HOLLAND — Johnson Controls International plc would exit its last remaining automotive industry manufacturing operations in West Michigan if it completes a transaction announced this week.
The Milwaukee-based Johnson Controls (NYSE: JCI) said Tuesday that it had reached an agreement to sell its Power Solutions division to Brookfield Business Partners LP for $13.2 billion.
The Toronto-based private equity firm partnered on the deal with Caisse de dépôt et placement du Québec (CDPQ), a Quebec City-based pension fund manager. The transaction is expected to close by June 30, 2019.
JCI’s Power Solutions business produces a range of traditional lead-acid batteries, as well as advanced lithium-ion batteries for applications in hybrid and electric vehicles. The supplier has manufactured the advanced batteries at its Meadowbrook plant in Holland since 2010.
In a statement announcing the deal, Brookfield and CDPQ cited the advanced battery operations as a competitive advantage for the company in the years ahead.
“It is well positioned to benefit from growth in demand for advanced batteries in all vehicle powertrains including electric vehicles,” according to a statement.
As well, the Power Solutions business has stable cash flows, long standing customers, and a strong reputation for safety, quality and environmental performance, the company stated.
“We look forward to partnering with the management team to continue growing this world-class business and build on its track record of innovation,” stated Brookfield CEO Cyrus Madon.
If the sale to Brookfield proves successful, it would mark JCI’s strategic exit from its automotive supply chain operations, including in the West Michigan area, as it focuses on the building products and services sector.
Jennifer Owens, president of Lakeshore Advantage, a Zeeland-based economic development agency, said “it’s too soon to tell” what the changes will mean at JCI’s remaining operations at its Meadowbrook plant.
However, given the hundreds of millions of dollars JCI has invested in lithium-ion battery manufacturing equipment and capacity at the site, Owens thinks the plant will likely remain in operation at least in the near term.
JCI also received more than $299 million in federal American Recovery and Reinvention Act funding to support converting Meadowbrook to lithium-ion battery production, which could spell continued investment locally “for the near term, unless the company wants to repay those credits,” Owens said.
“We plan to reach out to our contacts there and say we’re here and happy to help,” Owens said. “We also plan to reach out to Brookfield and tell them all about the region.”
If the deal with Brookfield goes through, it would mark the culmination of a years-long process for JCI to sell off its automotive supply chain operations, which in West Michigan date back mostly to its 1996 purchase of the former Prince Corp. for $1.35 billion.
At one point, JCI employed more than 4,600 people across the region and was the largest automotive supplier in West Michigan as recently as five years ago, according to data tracked by MiBiz.
Starting in mid 2013, JCI began selling off its automotive holdings, including the sale of the HomeLink business to Zeeland-based Gentex Corp. (Nasdaq: GNTX), the electronics unit to Visteon Corp. (Nasdaq: VC) and the headliner and sun visor business to Motus Integrated Technologies.
JCI also formed a joint venture — which it later exited — with Yanfeng Automotive Trim Systems Co.
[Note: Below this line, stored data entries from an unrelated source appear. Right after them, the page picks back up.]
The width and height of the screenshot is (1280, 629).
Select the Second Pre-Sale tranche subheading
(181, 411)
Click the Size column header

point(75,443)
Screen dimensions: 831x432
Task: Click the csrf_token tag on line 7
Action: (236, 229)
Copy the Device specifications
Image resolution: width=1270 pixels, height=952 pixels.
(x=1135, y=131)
Ltd. to take over its automotive interiors division, and spun out its seating business as a new public company, Adient plc (NYSE: ADNT).
As it looked to exit the automotive business, JCI also strengthened its holdings in building products and services via a mega merger with fire and security solutions provider Tyco International plc in 2016. The deal also redomiciled the combined company to Ireland in a move to lower its tax liabilities.
The JCI divestitures and spinoffs have led to a “bit of a game of chess” for Lakeshore Advantage, which has prioritized keeping both the divested companies and their talent pool in the region.
Owens noted that Motus and Yanfeng both engaged with Lakeshore Advantage, coming on as advisers and investors in the organization.
While Lakeshore Advantage continues to leverage local, plant-level relationships, it has strategically shifted to “broaden our engagement strategy … at their headquarters with the senior level executives and decision makers,” Owen said.
Although Yanfeng announced layoffs in Holland last month as it seeks to transition its headquarters to Southeast Michigan, as MiBiz previously reported, Owens said she believes Lakeshore Advantage will be successful in keeping engineering talent active and engaged locally, whether at existing companies or by helping them launch startups.
“The talent is really the secret sauce,” she said. “We want to keep the companies happy and keep them here, but the people also want to stay here and be in West Michigan and be successful. We’re here to provide resources to help them create opportunities.”